Genedata AG, Basel, Switzerland.
Genedata Inc., Lexington, MA, USA.
SLAS Discov. 2020 Aug;25(7):812-821. doi: 10.1177/2472555220918837. Epub 2020 May 20.
Drug discovery programs are moving increasingly toward phenotypic imaging assays to model disease-relevant pathways and phenotypes in vitro. These assays offer richer information than target-optimized assays by investigating multiple cellular pathways simultaneously and producing multiplexed readouts. However, extracting the desired information from complex image data poses significant challenges, preventing broad adoption of more sophisticated phenotypic assays. Deep learning-based image analysis can address these challenges by reducing the effort required to analyze large volumes of complex image data at a quality and speed adequate for routine phenotypic screening in pharmaceutical research. However, while general purpose deep learning frameworks are readily available, they are not readily applicable to images from automated microscopy. During the past 3 years, we have optimized deep learning networks for this type of data and validated the approach across diverse assays with several industry partners. From this work, we have extracted five essential design principles that we believe should guide deep learning-based analysis of high-content images and multiparameter data: (1) insightful data representation, (2) automation of training, (3) multilevel quality control, (4) knowledge embedding and transfer to new assays, and (5) enterprise integration. We report a new deep learning-based software that embodies these principles, Genedata Imagence, which allows screening scientists to reliably detect stable endpoints for primary drug response, assess toxicity and safety-relevant effects, and discover new phenotypes and compound classes. Furthermore, we show how the software retains expert knowledge from its training on a particular assay and successfully reapplies it to different, novel assays in an automated fashion.

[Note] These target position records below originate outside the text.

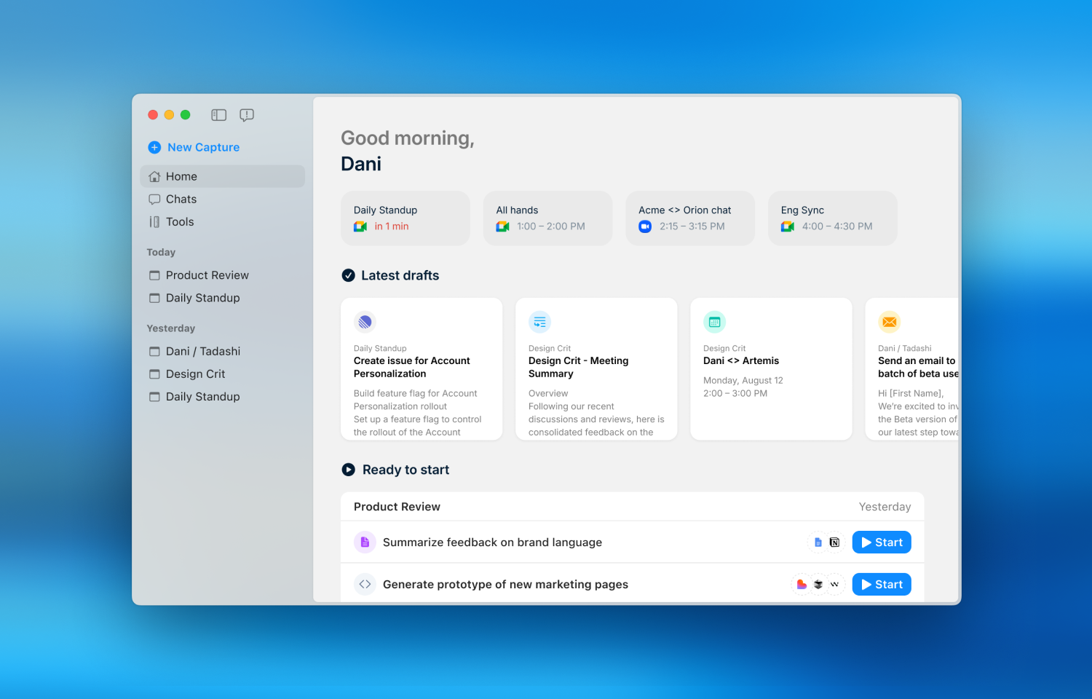Screen dimensions: 1092x699
Task: Click the code brackets icon beside Generate prototype
Action: click(365, 584)
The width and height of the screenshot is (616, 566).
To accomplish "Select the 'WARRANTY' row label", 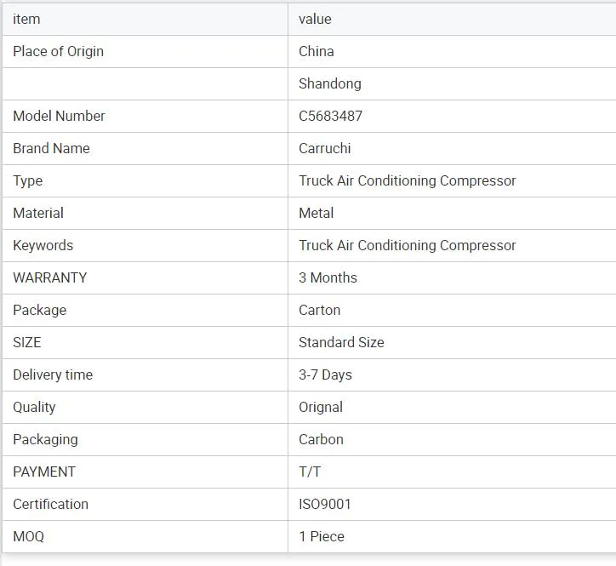I will (x=49, y=277).
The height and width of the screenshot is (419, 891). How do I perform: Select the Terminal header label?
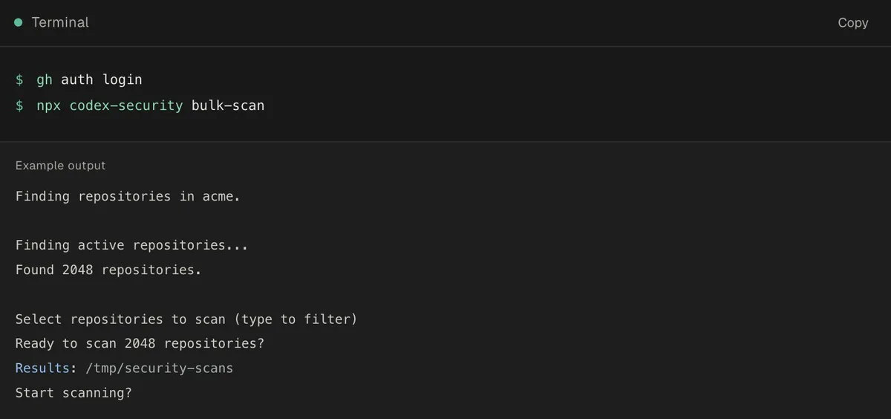point(60,22)
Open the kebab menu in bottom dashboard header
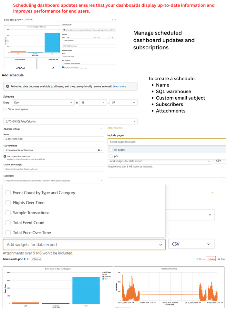Viewport: 228px width, 322px height. 193,259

药物发现计划越来越倾向于采用表型成像测定法,以在体外模拟与疾病相关的途径和表型。这些测定法通过同时研究多个细胞途径并产生多重读出值,提供比针对目标优化的测定法更丰富的信息。然而,从复杂的图像数据中提取所需的信息仍然面临着重大的挑战,这阻碍了更复杂的表型测定法的广泛应用。基于深度学习的图像分析可以通过减少分析大量复杂图像数据所需的工作量来应对这些挑战,这些数据的质量和速度足以满足制药研究中常规表型筛选的要求。然而,虽然通用的深度学习框架已经存在,但它们并不适用于自动化显微镜拍摄的图像。在过去的 3 年中,我们已经针对这类数据对深度学习网络进行了优化,并与几家行业合作伙伴在各种测定法中验证了该方法。从这项工作中,我们总结了五个关键的设计原则,我们认为这些原则应该指导基于深度学习的高内涵图像和多参数数据分析:(1)有见地的数据表示,(2)训练的自动化,(3)多层次质量控制,(4)知识嵌入和向新测定法的转移,以及(5)企业集成。我们报告了一个新的基于深度学习的软件,即 Genedata Imagence,它可以让筛选科学家可靠地检测到原发性药物反应的稳定终点,评估毒性和安全性相关的影响,并发现新的表型和化合物类别。此外,我们还展示了该软件如何保留其在特定测定法训练中获得的专家知识,并以自动化的方式成功地将其应用于不同的、新颖的测定法。